While Nazareth doesn’t go out of his way to emulate early classics, School for the Blindman does a suitable job feeling like a legitimate Wu release. The rough drums and scraps of soul records that make up “King of Queens” could just as easily feature Ghostface, but Nazareth’s intricate rhymes fit the atmosphere perfectly and have their own identity. When the veterans do show up—like on “Fresh from the Morgue” with RZA—Nazareth sounds confident and natural, even managing to outshine Canibus on “The Bronzeman 2.”

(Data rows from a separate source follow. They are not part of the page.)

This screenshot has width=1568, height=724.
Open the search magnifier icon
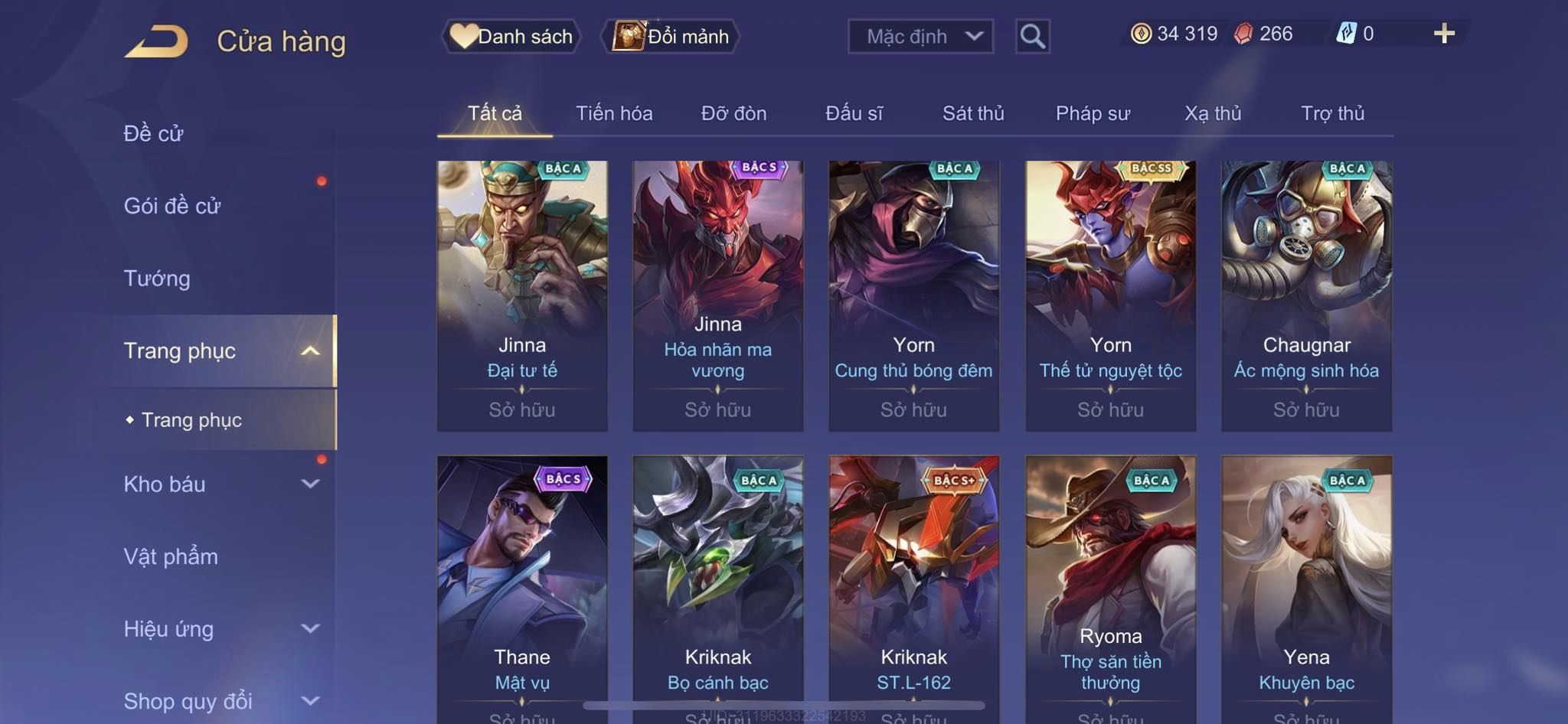[x=1032, y=36]
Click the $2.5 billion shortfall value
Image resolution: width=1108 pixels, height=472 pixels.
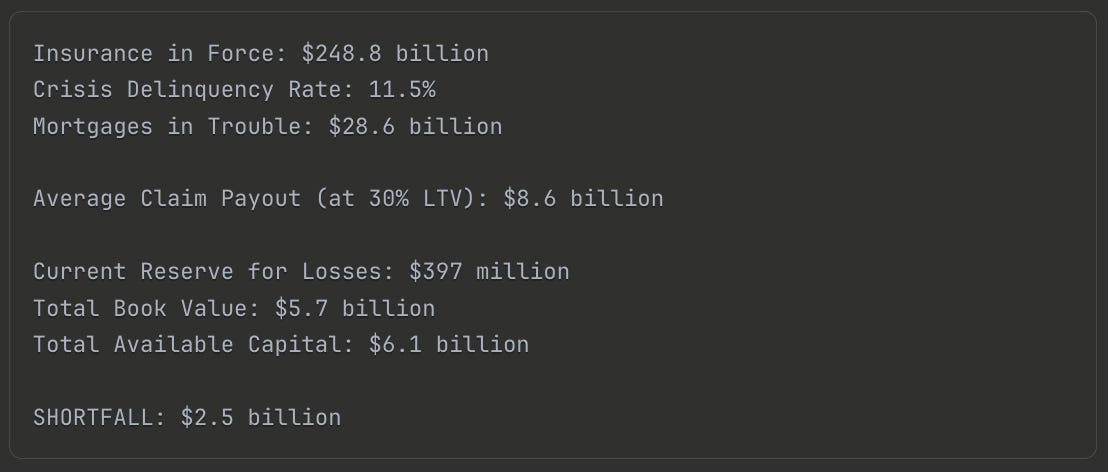pos(261,417)
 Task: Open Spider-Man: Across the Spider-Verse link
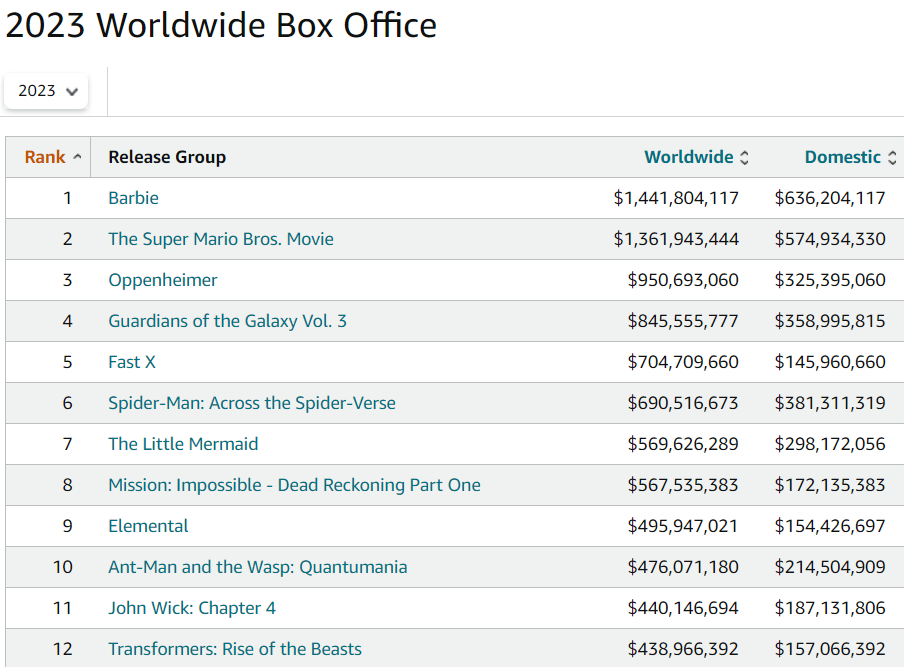click(252, 403)
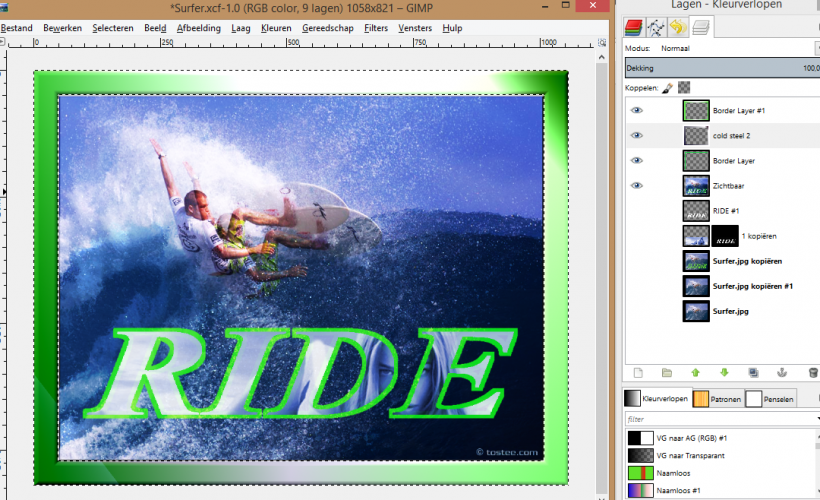The width and height of the screenshot is (820, 500).
Task: Lower the layer with green down arrow
Action: click(x=724, y=372)
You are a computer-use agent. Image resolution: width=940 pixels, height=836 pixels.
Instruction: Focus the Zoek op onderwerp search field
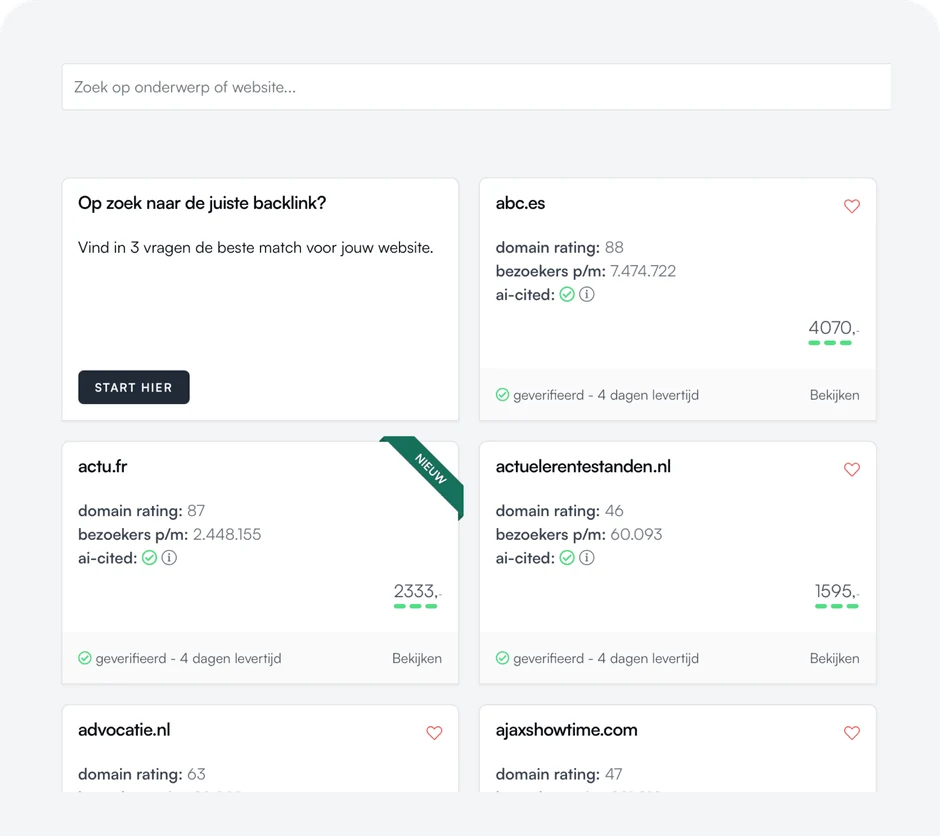coord(476,87)
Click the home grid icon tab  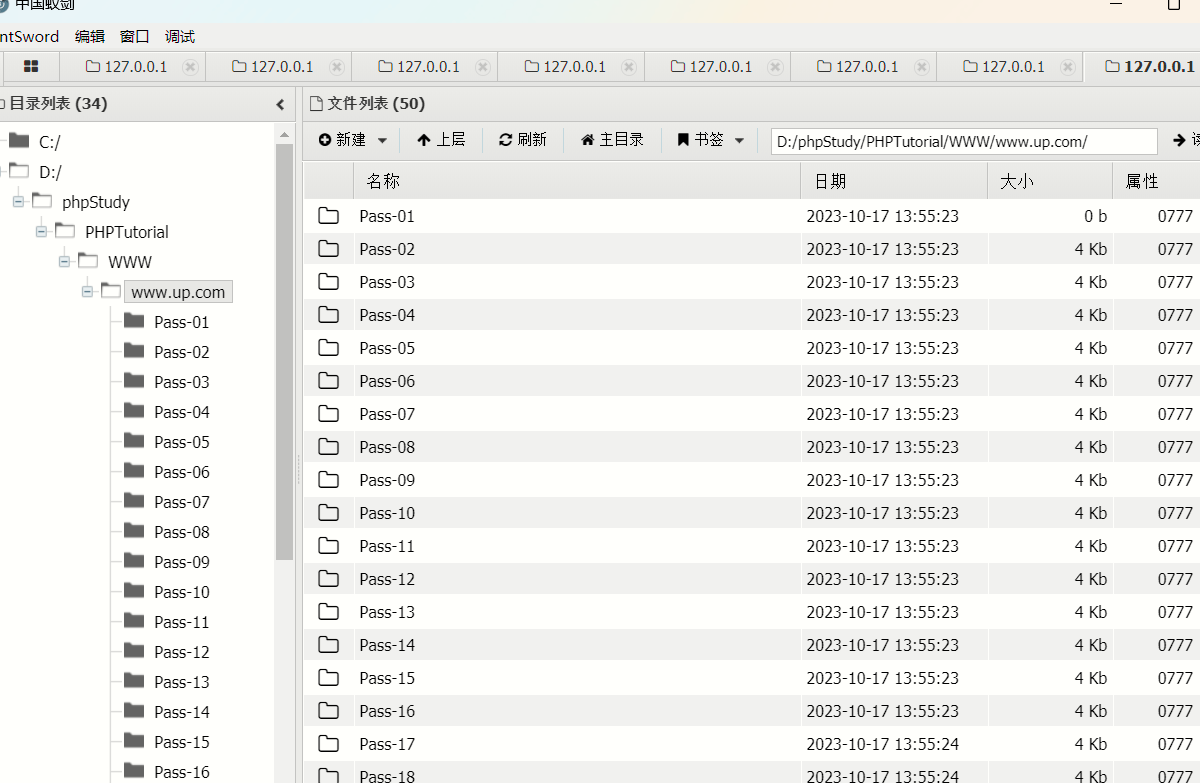pos(31,67)
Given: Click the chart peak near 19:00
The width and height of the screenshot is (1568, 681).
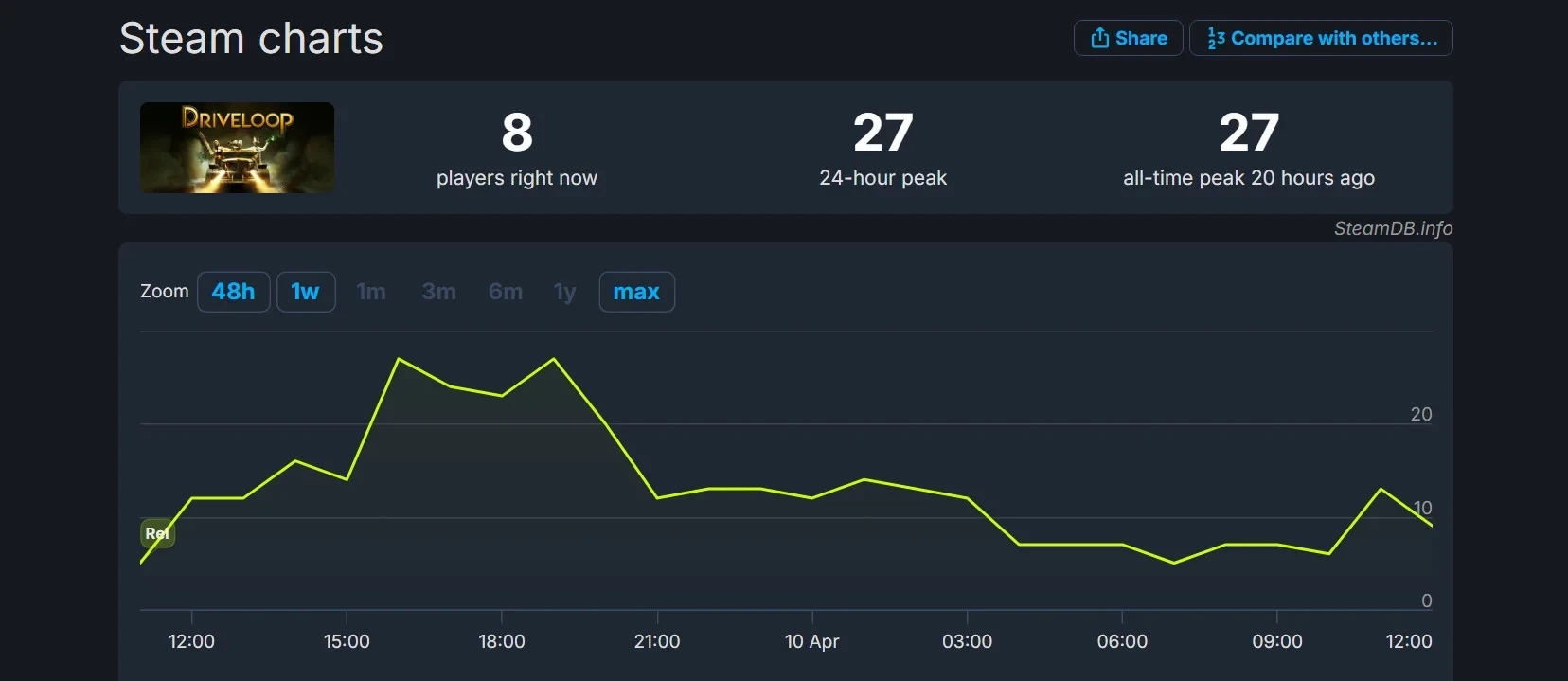Looking at the screenshot, I should [554, 359].
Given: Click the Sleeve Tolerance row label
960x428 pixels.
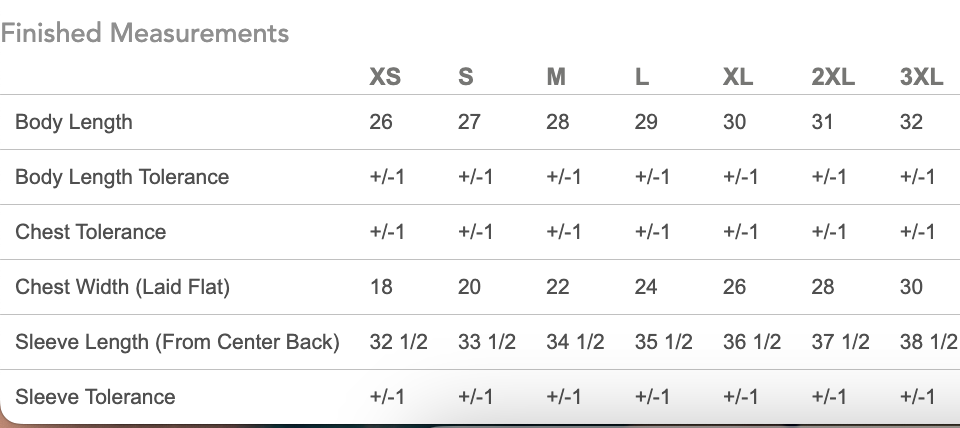Looking at the screenshot, I should [95, 397].
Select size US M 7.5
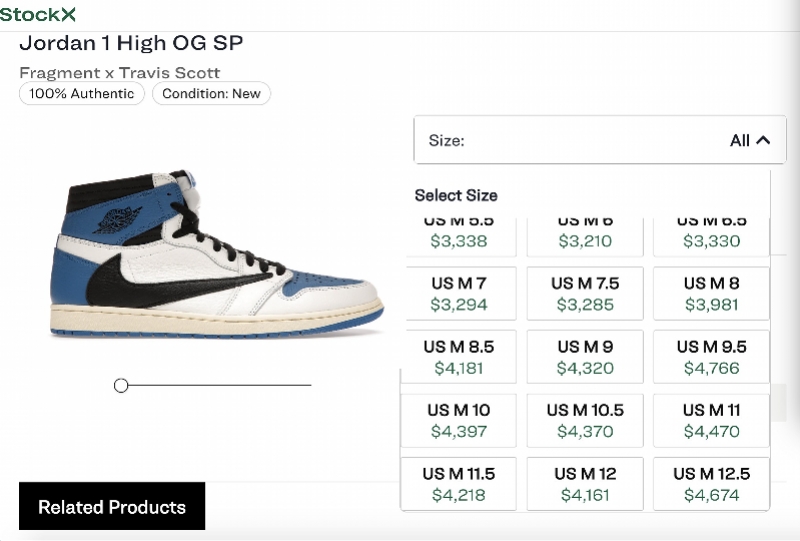 click(585, 294)
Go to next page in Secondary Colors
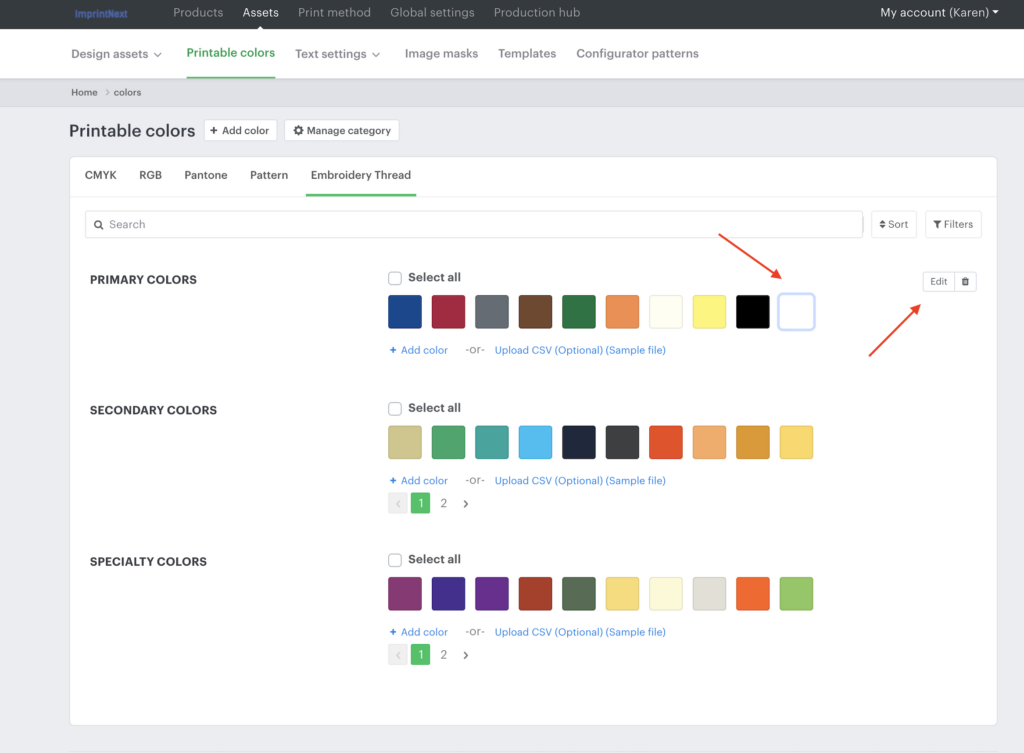The width and height of the screenshot is (1024, 753). [x=466, y=504]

Bronze Nazareth handles the bulk of the production work, so the album feels cohesive despite the tracklist running a bit long due to its many interludes. This is probably better than going too broad, but eventually, that cohesion becomes a bit too tight and the individual tracks blend together. “Fire Implanters” brightens things up a bit early on, but most other tracks are the darker, gritty beats you expect.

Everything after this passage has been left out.